Stated task →
Rewrite the listing below with every "GUI agent" changed to "interface agent", leaving everything else as it is.

Excerpted data →

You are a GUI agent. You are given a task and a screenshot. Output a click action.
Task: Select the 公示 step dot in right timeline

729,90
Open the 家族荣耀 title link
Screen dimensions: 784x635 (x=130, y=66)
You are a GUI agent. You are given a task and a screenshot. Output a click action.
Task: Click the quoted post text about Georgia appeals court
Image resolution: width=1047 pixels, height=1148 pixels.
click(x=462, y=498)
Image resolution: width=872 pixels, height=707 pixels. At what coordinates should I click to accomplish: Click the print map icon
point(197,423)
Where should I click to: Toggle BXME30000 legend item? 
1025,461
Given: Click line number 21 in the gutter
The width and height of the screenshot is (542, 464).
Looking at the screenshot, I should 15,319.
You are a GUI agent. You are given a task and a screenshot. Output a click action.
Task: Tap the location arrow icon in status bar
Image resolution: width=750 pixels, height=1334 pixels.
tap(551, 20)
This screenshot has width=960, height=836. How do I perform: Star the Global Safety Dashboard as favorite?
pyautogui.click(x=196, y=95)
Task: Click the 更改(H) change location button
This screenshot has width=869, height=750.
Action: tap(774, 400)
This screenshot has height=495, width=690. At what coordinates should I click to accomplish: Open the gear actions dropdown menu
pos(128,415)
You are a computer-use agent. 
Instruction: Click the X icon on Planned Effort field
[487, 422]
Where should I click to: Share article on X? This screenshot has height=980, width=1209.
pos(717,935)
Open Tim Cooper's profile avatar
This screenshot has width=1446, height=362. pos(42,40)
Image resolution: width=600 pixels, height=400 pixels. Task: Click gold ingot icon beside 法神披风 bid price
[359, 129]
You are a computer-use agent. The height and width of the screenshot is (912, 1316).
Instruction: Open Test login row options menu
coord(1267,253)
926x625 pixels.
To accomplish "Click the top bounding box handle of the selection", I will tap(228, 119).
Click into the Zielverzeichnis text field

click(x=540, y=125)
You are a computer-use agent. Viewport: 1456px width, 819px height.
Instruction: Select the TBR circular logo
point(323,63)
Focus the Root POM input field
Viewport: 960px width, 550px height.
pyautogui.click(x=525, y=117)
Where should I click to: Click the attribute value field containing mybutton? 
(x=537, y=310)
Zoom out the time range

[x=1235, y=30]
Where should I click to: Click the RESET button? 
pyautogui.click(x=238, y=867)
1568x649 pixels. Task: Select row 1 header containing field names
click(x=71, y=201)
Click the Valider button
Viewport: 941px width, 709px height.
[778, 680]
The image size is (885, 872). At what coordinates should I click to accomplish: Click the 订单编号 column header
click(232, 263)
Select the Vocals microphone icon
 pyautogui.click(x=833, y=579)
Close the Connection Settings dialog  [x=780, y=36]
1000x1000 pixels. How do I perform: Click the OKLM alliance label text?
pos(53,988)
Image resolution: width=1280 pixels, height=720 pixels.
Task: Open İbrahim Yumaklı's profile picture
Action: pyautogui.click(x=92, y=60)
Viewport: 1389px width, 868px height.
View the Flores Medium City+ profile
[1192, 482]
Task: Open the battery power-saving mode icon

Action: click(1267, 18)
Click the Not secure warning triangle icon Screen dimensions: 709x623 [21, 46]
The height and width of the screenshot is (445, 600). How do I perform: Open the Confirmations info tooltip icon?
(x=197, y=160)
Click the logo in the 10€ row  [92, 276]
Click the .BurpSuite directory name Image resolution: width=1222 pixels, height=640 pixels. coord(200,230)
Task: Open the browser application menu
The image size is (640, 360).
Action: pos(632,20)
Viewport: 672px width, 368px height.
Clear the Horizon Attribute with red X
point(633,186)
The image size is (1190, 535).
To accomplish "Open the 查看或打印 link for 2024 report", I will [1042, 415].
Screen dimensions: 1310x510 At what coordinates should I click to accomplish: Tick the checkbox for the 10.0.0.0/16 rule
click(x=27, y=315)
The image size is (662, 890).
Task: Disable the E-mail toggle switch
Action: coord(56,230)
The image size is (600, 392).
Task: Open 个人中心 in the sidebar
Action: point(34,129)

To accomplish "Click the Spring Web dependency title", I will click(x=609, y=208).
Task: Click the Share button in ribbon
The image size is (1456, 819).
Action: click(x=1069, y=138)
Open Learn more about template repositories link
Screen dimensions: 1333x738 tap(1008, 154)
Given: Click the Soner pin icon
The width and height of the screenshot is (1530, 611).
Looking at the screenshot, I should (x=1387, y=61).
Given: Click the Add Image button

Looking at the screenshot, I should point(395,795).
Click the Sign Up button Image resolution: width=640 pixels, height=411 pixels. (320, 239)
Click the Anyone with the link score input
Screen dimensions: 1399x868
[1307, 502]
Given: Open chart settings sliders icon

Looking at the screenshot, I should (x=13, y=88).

Right answer →
You are a interface agent. You are given a task and a screenshot. Output a click action.
Task: Select the 公示 step dot in right timeline

729,90
Open the 家族荣耀 title link
Screen dimensions: 784x635 (x=130, y=66)
You are a interface agent. You are given a task and a screenshot. Output a click action.
Task: Click the quoted post text about Georgia appeals court
Image resolution: width=1047 pixels, height=1148 pixels.
click(x=462, y=498)
Image resolution: width=872 pixels, height=707 pixels. At what coordinates should I click to accomplish: Click the print map icon
point(197,423)
Where should I click to: Toggle BXME30000 legend item? 
1025,461
Given: Click line number 21 in the gutter
The width and height of the screenshot is (542, 464).
Looking at the screenshot, I should 15,319.
You are a interface agent. You are given a task and a screenshot. Output a click action.
Task: Tap the location arrow icon in status bar
Image resolution: width=750 pixels, height=1334 pixels.
tap(551, 20)
This screenshot has width=960, height=836. How do I perform: Star the Global Safety Dashboard as favorite?
pyautogui.click(x=196, y=95)
Task: Click the 更改(H) change location button
This screenshot has width=869, height=750.
Action: tap(774, 400)
This screenshot has height=495, width=690. At what coordinates should I click to accomplish: Open the gear actions dropdown menu
pos(128,415)
You are a computer-use agent. 
Instruction: Click the X icon on Planned Effort field
[487, 422]
Where should I click to: Share article on X? This screenshot has height=980, width=1209.
pos(717,935)
Open Tim Cooper's profile avatar
This screenshot has width=1446, height=362. pos(42,40)
Image resolution: width=600 pixels, height=400 pixels. Task: Click gold ingot icon beside 法神披风 bid price
[359, 129]
You are a computer-use agent. The height and width of the screenshot is (912, 1316).
Instruction: Open Test login row options menu
coord(1267,253)
926x625 pixels.
To accomplish "Click the top bounding box handle of the selection", I will tap(228, 119).
Click into the Zielverzeichnis text field

click(x=540, y=125)
You are a computer-use agent. Viewport: 1456px width, 819px height.
Instruction: Select the TBR circular logo
point(323,63)
Focus the Root POM input field
Viewport: 960px width, 550px height.
pyautogui.click(x=525, y=117)
Where should I click to: Click the attribute value field containing mybutton? 
(x=537, y=310)
Zoom out the time range

[x=1235, y=30]
Where should I click to: Click the RESET button? 
pyautogui.click(x=238, y=867)
1568x649 pixels. Task: Select row 1 header containing field names
click(x=71, y=201)
Click the Valider button
Viewport: 941px width, 709px height.
[778, 680]
The image size is (885, 872). At what coordinates should I click to accomplish: Click the 订单编号 column header
click(232, 263)
Select the Vocals microphone icon
 pyautogui.click(x=833, y=579)
Close the Connection Settings dialog  [x=780, y=36]
1000x1000 pixels. How do I perform: Click the OKLM alliance label text?
pos(53,988)
Image resolution: width=1280 pixels, height=720 pixels.
Task: Open İbrahim Yumaklı's profile picture
Action: pyautogui.click(x=92, y=60)
Viewport: 1389px width, 868px height.
View the Flores Medium City+ profile
[1192, 482]
Task: Open the battery power-saving mode icon

Action: click(1267, 18)
Click the Not secure warning triangle icon Screen dimensions: 709x623 [21, 46]
The height and width of the screenshot is (445, 600). How do I perform: Open the Confirmations info tooltip icon?
(x=197, y=160)
Click the logo in the 10€ row  [92, 276]
Click the .BurpSuite directory name Image resolution: width=1222 pixels, height=640 pixels. coord(200,230)
Task: Open the browser application menu
The image size is (640, 360).
Action: pos(632,20)
Viewport: 672px width, 368px height.
Clear the Horizon Attribute with red X
point(633,186)
The image size is (1190, 535).
To accomplish "Open the 查看或打印 link for 2024 report", I will [1042, 415].
Screen dimensions: 1310x510 At what coordinates should I click to accomplish: Tick the checkbox for the 10.0.0.0/16 rule
click(x=27, y=315)
The image size is (662, 890).
Task: Disable the E-mail toggle switch
Action: coord(56,230)
The image size is (600, 392).
Task: Open 个人中心 in the sidebar
Action: point(34,129)

To accomplish "Click the Spring Web dependency title", I will click(x=609, y=208).
Task: Click the Share button in ribbon
The image size is (1456, 819).
Action: click(x=1069, y=138)
Open Learn more about template repositories link
Screen dimensions: 1333x738 tap(1008, 154)
Given: Click the Soner pin icon
The width and height of the screenshot is (1530, 611).
Looking at the screenshot, I should (x=1387, y=61).
Given: Click the Add Image button

Looking at the screenshot, I should point(395,795).
Click the Sign Up button Image resolution: width=640 pixels, height=411 pixels. (320, 239)
Click the Anyone with the link score input
Screen dimensions: 1399x868
[1307, 502]
Given: Open chart settings sliders icon

Looking at the screenshot, I should (x=13, y=88).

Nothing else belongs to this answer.